Study material: Begin

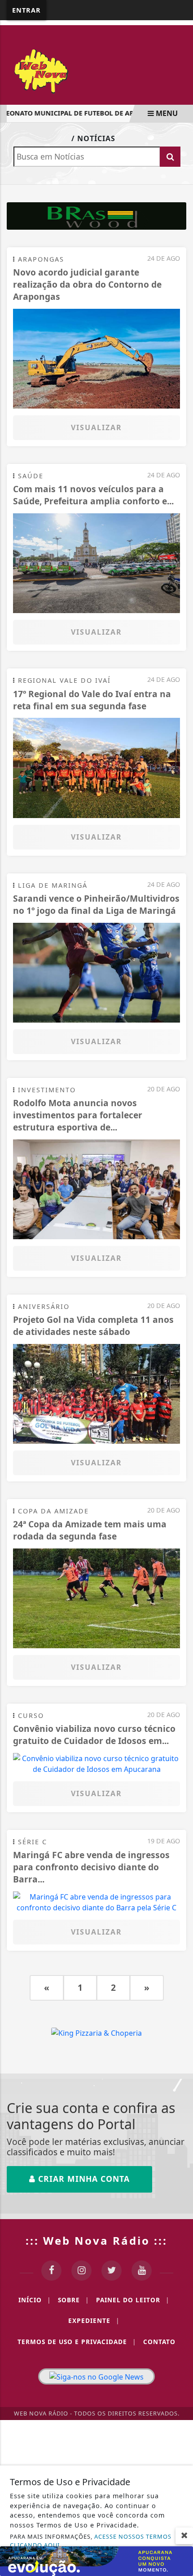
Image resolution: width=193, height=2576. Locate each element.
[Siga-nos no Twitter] (111, 2270)
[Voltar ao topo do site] (179, 1416)
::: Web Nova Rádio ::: (96, 2240)
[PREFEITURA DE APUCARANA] (96, 2560)
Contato (159, 2341)
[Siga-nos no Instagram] (81, 2270)
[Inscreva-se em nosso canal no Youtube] (142, 2270)
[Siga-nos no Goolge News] (96, 2376)
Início (34, 2300)
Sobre (73, 2300)
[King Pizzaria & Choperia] (96, 215)
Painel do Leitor (132, 2300)
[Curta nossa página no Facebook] (51, 2270)
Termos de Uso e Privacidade (77, 2341)
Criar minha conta (82, 2178)
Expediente (93, 2320)
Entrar (26, 10)
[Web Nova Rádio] (96, 70)
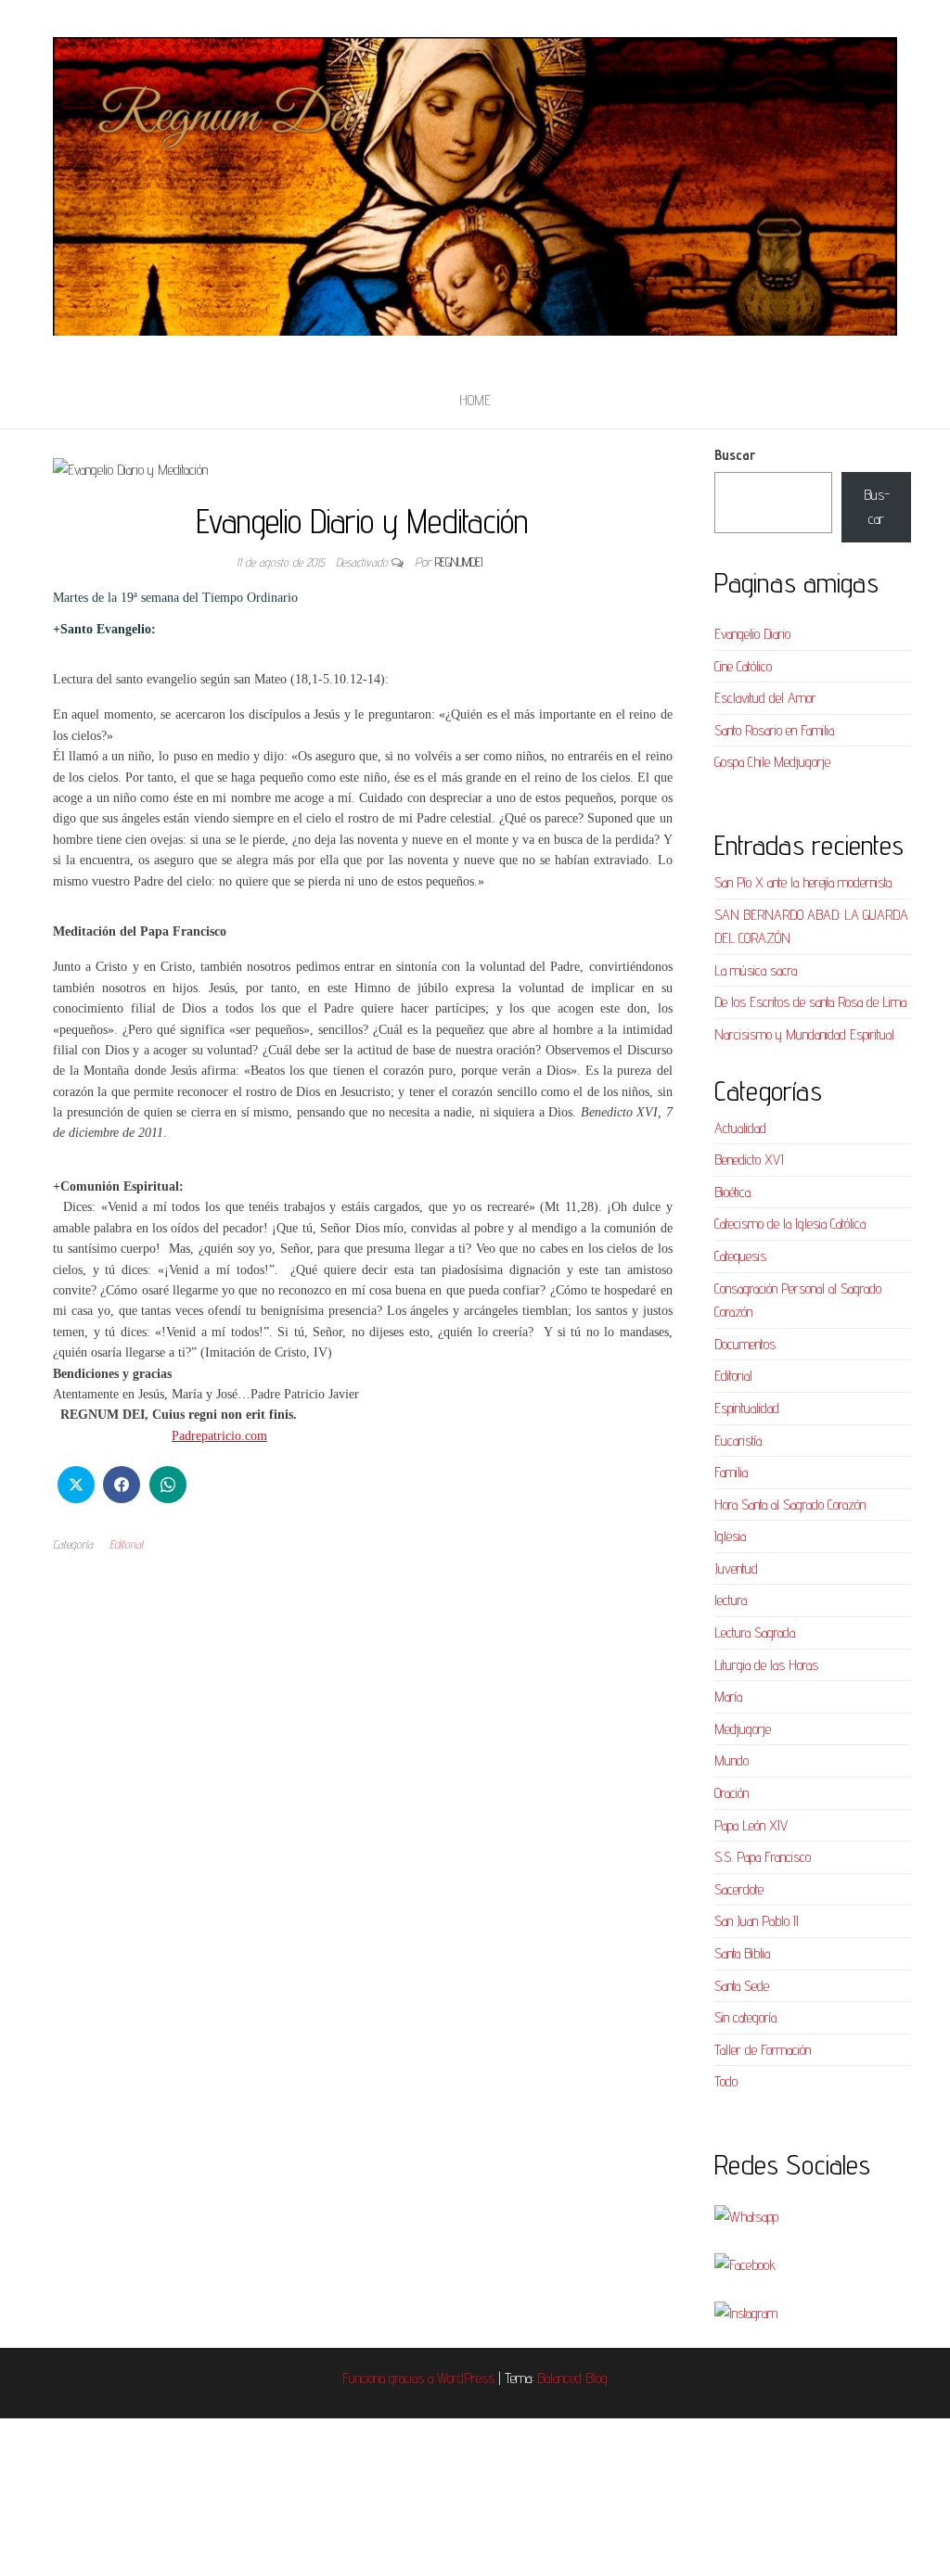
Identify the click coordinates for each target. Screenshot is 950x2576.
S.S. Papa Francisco (762, 1857)
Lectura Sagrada (754, 1632)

Study material: End

* [Exercise requirements]:
Drop the pictures and give every line above again exactly.

* [Answer area]:
Image resolution: width=193, height=2576. Locate each element.
[Siga-nos no Twitter] (111, 2270)
[Voltar ao topo do site] (179, 1416)
::: Web Nova Rádio ::: (96, 2240)
[PREFEITURA DE APUCARANA] (96, 2560)
Contato (159, 2341)
[Siga-nos no Instagram] (81, 2270)
[Inscreva-se em nosso canal no Youtube] (142, 2270)
[Siga-nos no Goolge News] (96, 2376)
Início (34, 2300)
Sobre (73, 2300)
[King Pizzaria & Choperia] (96, 215)
Painel do Leitor (132, 2300)
[Curta nossa página no Facebook] (51, 2270)
Termos de Uso e Privacidade (77, 2341)
Criar minha conta (82, 2178)
Expediente (93, 2320)
Entrar (26, 10)
[Web Nova Rádio] (96, 70)
Identify the click coordinates for each target. Screenshot is 950x2576.
S.S. Papa Francisco (762, 1857)
Lectura Sagrada (754, 1632)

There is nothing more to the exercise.